The ceremony was held to honor the families of the prisoners of war from the Auxiliary Military Pioneer Corps (AMPC), who were captured by the Nazis during World War II and later freed by the Allied forces. In a cracked voice, with his son helping him, Solomin read his prepared re-marks.

“In honor of the endurance, the survival, the Zionist flame, and the devotion to the security services,” he said of the candle he would light.

The marks Solomin proudly bears on his chest tell an impressive story of combat and survival, one almost erased from collective memory: the story of the 3,200 volunteers from pre-state Israel who joined the pioneer corps in mid-1940, leaving their families behind to serve in His Majesty’s Armed Forces.

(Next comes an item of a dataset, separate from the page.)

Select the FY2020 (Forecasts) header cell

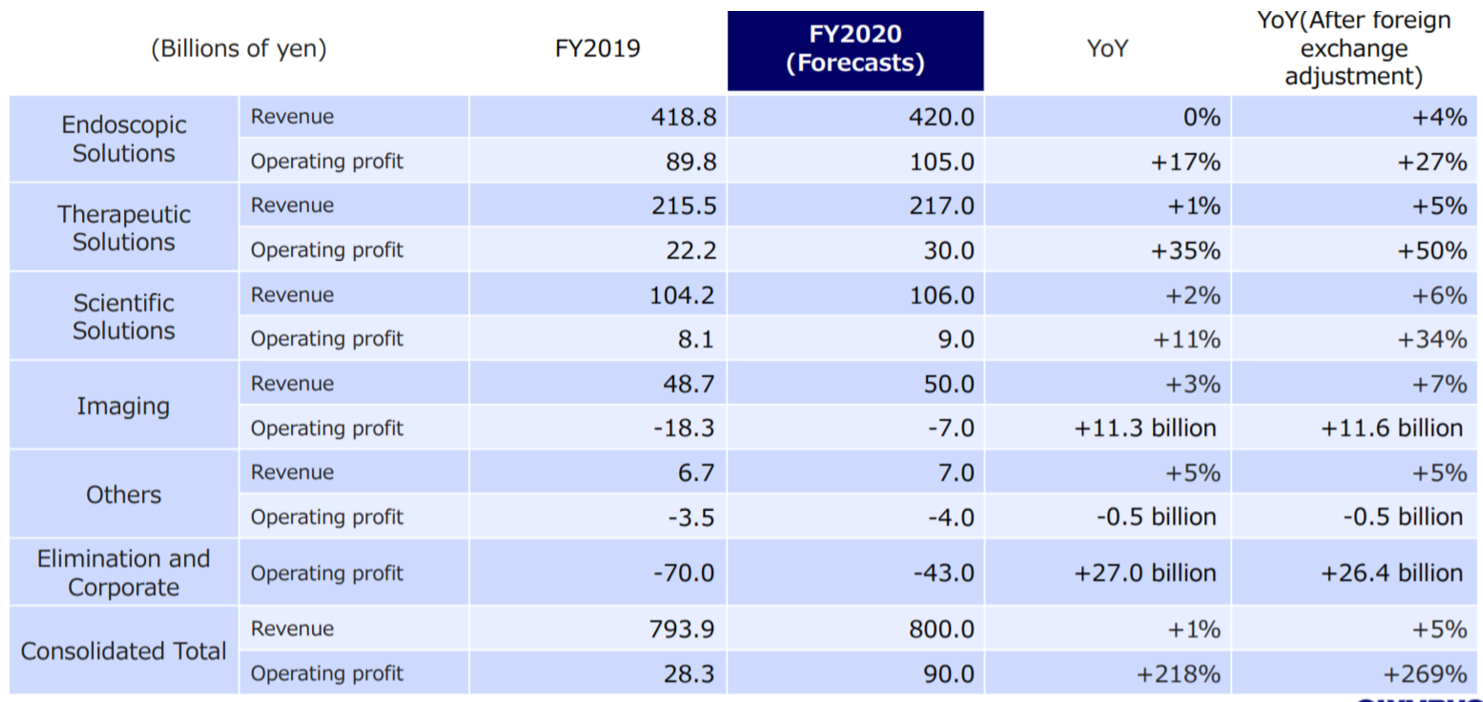[x=855, y=50]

Close to 400 of them were Arabs, and together they made up one-tenth of all the men and women from pre-state Israel who volunteered with the British army during the war.

Most AMPC members saw their first action in the western desert on the Egyptian-Libyan border. Their objective was to fend off the Italian army. The British then redeployed them to meet the German threat, which was how some of them reached the Balkans and Greece.

The seminal event that changed the lives of many of these volunteers took place on April 29, 1941. On the beach at Kalamata in the south of the Peloponnese peninsula in southern Greece, more than 1,500 AMPC members and 12,000 British soldiers were captured by the Germans. The British gave the order to surrender only after it became clear that there would be no possibility of a rescue.

The POWs were held in German captivity for four years. Many were transferred to work camps, 200 were killed during the war, some suffered from various forms of torture, and those who survived were left emotionally scarred.